This is the final implementation of the user-item matrix script. It creates 4 outputs, R_train_rest (missing last 2 interactions), R_valid_rest (the 2nd to last interaction) and R_test_rest, the last interaction. R_retrain_rest is the R matrix that contains the 2nd to last interaction but not the last (validation set added back in)

Min users must be 3 or more for non-trivial results (otherwise there are users with zero training data in R_train_rest)


In [2]:
import json
import pandas as pd
import numpy as np
from scipy.sparse import csr_matrix, save_npz
import os
import sys

# --- Configuration ---
# Adjustable parameter for N-core filter
MIN_REVIEWS_PER_USER = 20

# Paths
FILE_PATH = 'Data/review-District_of_Columbia.json' # Raw dataset
# Input file remains in Output_Data (assuming previous step saved it there)
RESTAURANT_IDS_FILE = 'Output_Data/restaurant_gmap_ids_1215.json'
# NEW: Save outputs to n-core folder
OUTPUT_DIR = f'{MIN_REVIEWS_PER_USER}_core_1215'

# Output Filenames (Dynamic based on N)
TRAIN_FILE = os.path.join(OUTPUT_DIR, f'R_train_rest_{MIN_REVIEWS_PER_USER}.npz')
VALID_FILE = os.path.join(OUTPUT_DIR, f'R_valid_rest_{MIN_REVIEWS_PER_USER}.npz')
TEST_FILE  = os.path.join(OUTPUT_DIR, f'R_test_rest_{MIN_REVIEWS_PER_USER}.npz')
RETRAIN_FILE = os.path.join(OUTPUT_DIR, f'R_retrain_rest_{MIN_REVIEWS_PER_USER}.npz') # Train + Valid

USER_MAP_FILE = os.path.join(OUTPUT_DIR, f'restaurant_user_map_rest_{MIN_REVIEWS_PER_USER}.json')
ITEM_MAP_FILE = os.path.join(OUTPUT_DIR, f'restaurant_item_map_rest_{MIN_REVIEWS_PER_USER}.json')

os.makedirs(OUTPUT_DIR, exist_ok=True)

def main():
    print(f"--- Starting N-Core Matrix Generation (N={MIN_REVIEWS_PER_USER}) ---")

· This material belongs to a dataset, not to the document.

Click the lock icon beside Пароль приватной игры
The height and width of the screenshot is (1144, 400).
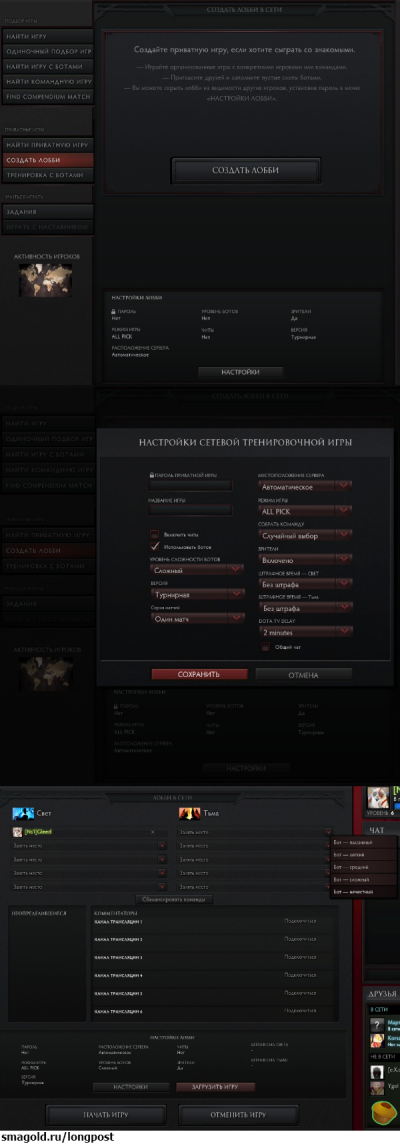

    # 1. Load Valid Restaurant IDs
    print(f"Loading restaurant IDs from {RESTAURANT_IDS_FILE}...")
    try:
        with open(RESTAURANT_IDS_FILE, 'r') as f:
            valid_restaurant_ids = set(json.load(f))
        print(f"Loaded {len(valid_restaurant_ids)} valid restaurant IDs.")
    except FileNotFoundError:
        print(f"Error: Could not find {RESTAURANT_IDS_FILE}. Please run the filter script first.")
        sys.exit(1)

    print(f"Loading data from {FILE_PATH}...")

    extracted_data = {
        'user_id': [],
        'gmap_id': [],
        'rating': [],
        'time': []
    }

    # 2. Load Review Data & Filter Non-Restaurants
    try:
        with open(FILE_PATH, 'r') as f:
            # Handle both list-of-dicts and line-delimited JSON
            try:
                first_char = f.read(1)
                f.seek(0)
                if first_char == '[':
                    data = json.load(f)
                    iterator = data
                else:
                    iterator = f
            except Exception:
                f.seek(0)
                iterator = f

            for i, record in enumerate(iterator):
                if isinstance(record, str):
                    try:
                        record = json.loads(record)
                    except json.JSONDecodeError:
                        continue

                gmap_id = record.get('gmap_id')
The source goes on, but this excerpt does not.